A bill creating a hospital database for stillbirth research, named after a Maplewood baby who was stillborn, passed in the State Assembly, Monday, according to a recent report.

The “Autumn Joy Stillbirth Research and Dignity Act,” (A4280), will establish research databases in hospitals to establish protocols for stillbirths, according to the bill.

The bill was named after Autumn Joy Vijayvergiya of Maplewood who was stillborn at 22 weeks in July 2011. The baby's mother, Debbie Haine, has been active in lobbying for the bill's passage, the Star-Ledger Reported.

The bill passed by a 79-0 vote. It now heads to the full Senate, which is expected to adopt the identical bill, according to the Star-Ledger.

One in every 160 pregnancies in the United States end in stillbirth every year.

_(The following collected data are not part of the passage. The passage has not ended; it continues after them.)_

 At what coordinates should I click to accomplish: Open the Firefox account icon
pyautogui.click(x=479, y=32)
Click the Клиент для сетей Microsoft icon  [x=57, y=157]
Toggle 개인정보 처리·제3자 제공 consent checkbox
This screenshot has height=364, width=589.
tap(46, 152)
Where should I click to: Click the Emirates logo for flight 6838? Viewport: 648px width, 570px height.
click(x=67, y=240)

Stillbirths are defined in the bill as, “unintended fetal deaths and are traditionally 10 identified as those which occur after 20 weeks of pregnancy or 11 involve the unintended death of fetuses weighing 350 or more 12 grams.

According to the Star-Ledger, the bill would require hospitals to collect autopsy information, create a database and contract with a university willing to do research on stillbirths. That information would include the age and race of the mother, details of prenatal care, family history, as well as whether the mother had experienced complications in prior births, had smoked or consumed alcohol or drugs. If the parents consent to an autopsy, the database also would include its findings.

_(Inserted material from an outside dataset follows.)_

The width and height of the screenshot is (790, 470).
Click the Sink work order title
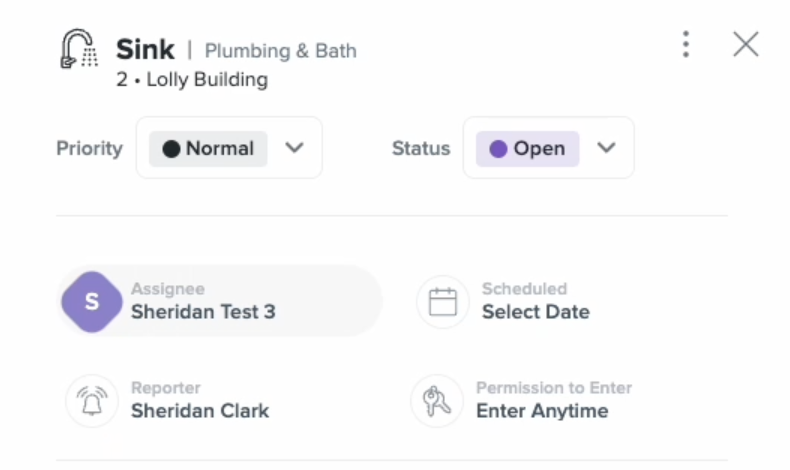pyautogui.click(x=145, y=49)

Assemblywoman Pamela Lampitt (D-Camden), a sponsor of the bill of the sponsors, called Haine "a very strong woman and sensitive woman, whose great work is why we are here today."

"I know that this legislation will help future families cope with the tragedy of still birth, will help medical professionals handle stillbirth cases and contribute to a growing body of research that will help us prevent stillbirths in the future," Haine said.